高橋)日本の場合は、「アメリカに一方的に守ってもらう」という形なので、勝手に参加してしまい、アメリカに「あとは好きにやれ」と言われたら困りますよね。新しい時代のアメリカとの核共有の議論でもあれば、アメリカと対等に議論できるのですが。

飯田)核共有の議論があれば。

高橋)ある程度、対等に自律的に議論するためにも、日米同盟について、核共有のレベルで意見を言える方がいいのです。日本の場合は、まったく意見を言えていません。アメリカで「拡大抑止協議」が行われているということですが、あれは事務レベルの話です。もう少し上のレベルで議論をするためには、「核共有」をテコにしながら、同盟強化についての議論が必要です。

飯田)政治レベルで意思確認や情報共有をしないといけない。

高橋)有事についての話になるので、いくら事務レベルで協議しても、実際にGOサインを出すのは責任のある人でなければできません。その意味では、日米同盟を強化するためにも、同盟のなかに核共有の話を入れた方がいいのです。そうするとトップレベルで、必ず共通の意思形成ができます。

飯田)核共有の話を。

高橋)そうなれば、一方的な話ではないので、自分の意見をもう少し言えるようになり、核兵器禁止条約にオブザーバーで参加することもあり得るのです。アメリカに「参加したからもう守ってあげないよ」と言われても、「核共有しているし、共同運用でしょう」と意見が言えるのです。いまの日本ではまったく言えません。現在の日米関係だと、一方的にアメリカに守ってもらっているので、日本が独自の意思を言いにくいのです。

まずは核共有についての議論を国内でするべき

飯田)核共有について、核をどのように扱うのかという、その議論自体が日本ではあまりされていませんよね。

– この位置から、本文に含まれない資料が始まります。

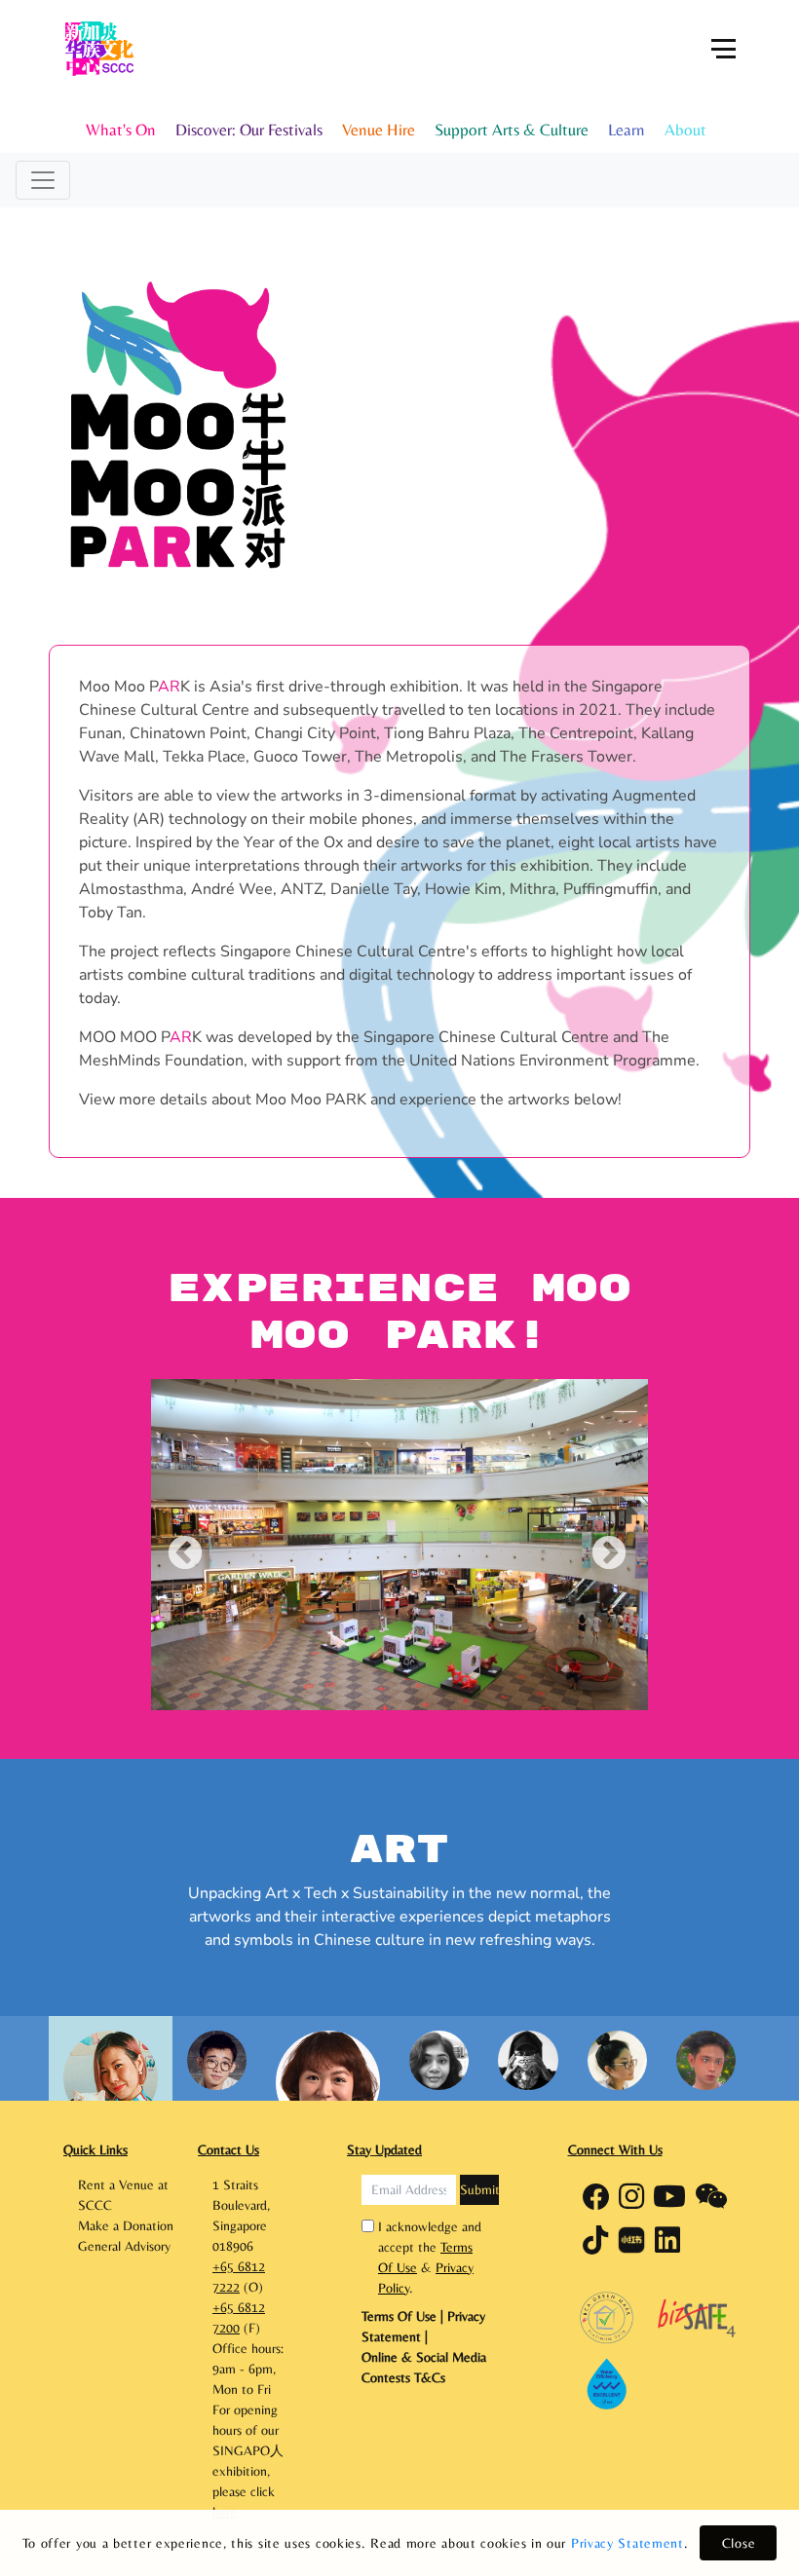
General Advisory (124, 2246)
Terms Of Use (400, 2316)
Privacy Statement (627, 2543)
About (685, 129)
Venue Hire (378, 129)
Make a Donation (125, 2225)
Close (739, 2543)
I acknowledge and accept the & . (429, 2257)
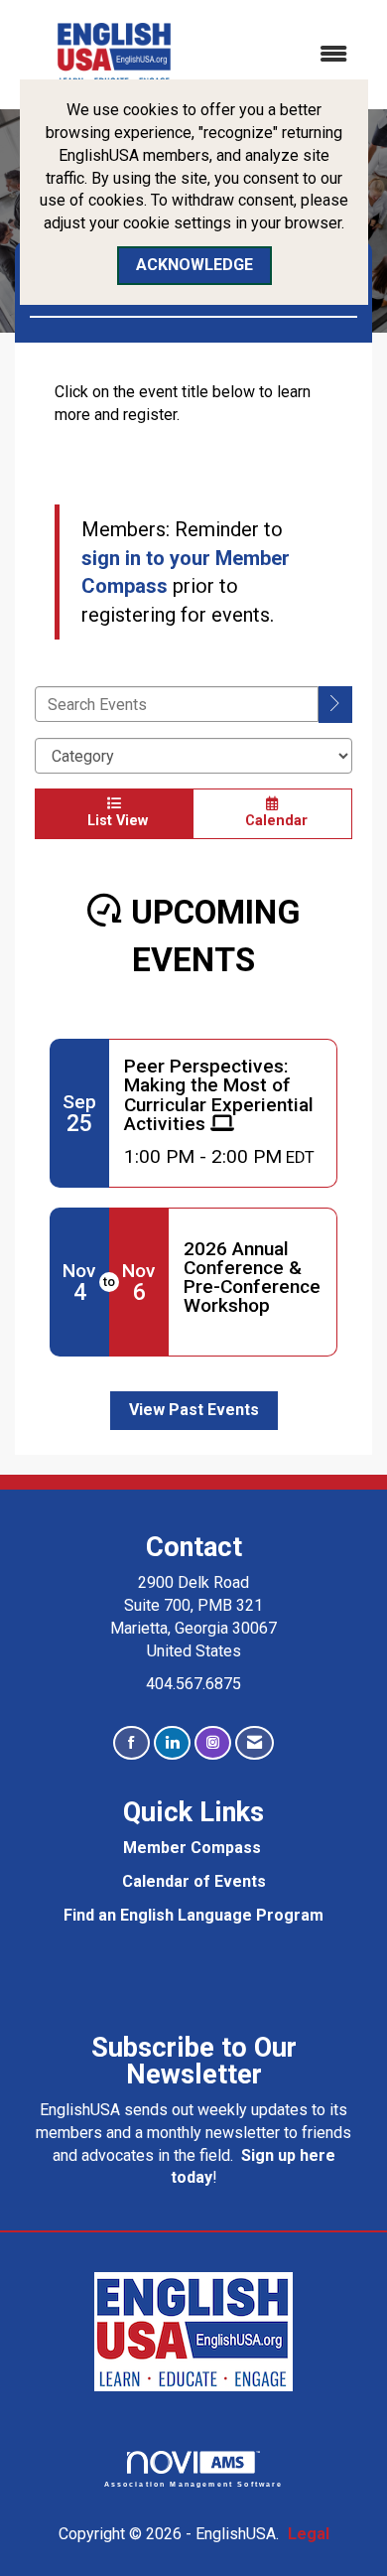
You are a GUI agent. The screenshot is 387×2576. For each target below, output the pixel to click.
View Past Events (194, 1409)
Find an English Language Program (193, 1915)
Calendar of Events (194, 1881)
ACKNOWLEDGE (194, 264)
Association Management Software (194, 2484)
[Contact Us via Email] (254, 1743)
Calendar (272, 820)
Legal (308, 2533)
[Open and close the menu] (290, 55)
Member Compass (192, 1847)
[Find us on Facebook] (131, 1743)
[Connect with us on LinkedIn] (172, 1743)
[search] (335, 704)
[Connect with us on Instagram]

高橋)そもそも議論をしていないのです。「非核三原則」ならぬ「非核五原則」で、「つくらず、持たず、持ち込ませず」以外に、「考えてはいけない、言ってはいけない」ということで大変ですよね。核共有について、かつてのヨーロッパのような古いタイプの議論をしていると言う人もいるのですが、そのような議論すら、いまはありません。「核兵器を共同運用する」ということはコアなコンセプトなのですが、日本国内で意見交換をしていないので、「古いかどうか」という議論すらできません。もしアメリカに言っても、「日本国内で全然議論をしていないのに、誰が代表として来ることができるのか」と言われたらアウトです。

飯田)まずは国内で議論しなければいけませんね。

高橋)どのような答えになるかわかりませんが、議論しなければ始まりませんよね。そのための議論も封じられています。

「被爆国だからこそ核を持つのだ」というロジックで言えることはできる

飯田)核共有をするとなると、いままで被爆国だと言っていたけれど、今度は撃つ覚悟を我々が持つ必要があるかも知れません。

高橋)「被爆国だから嫌だ」というロジックで言えることはできます。「やられないために持つのだ」と。もうあのようなことは嫌だ、あなたたちは1回もやられたことがないでしょうと。我々はわかるのです、だから、撃たせないためにも持つのですと。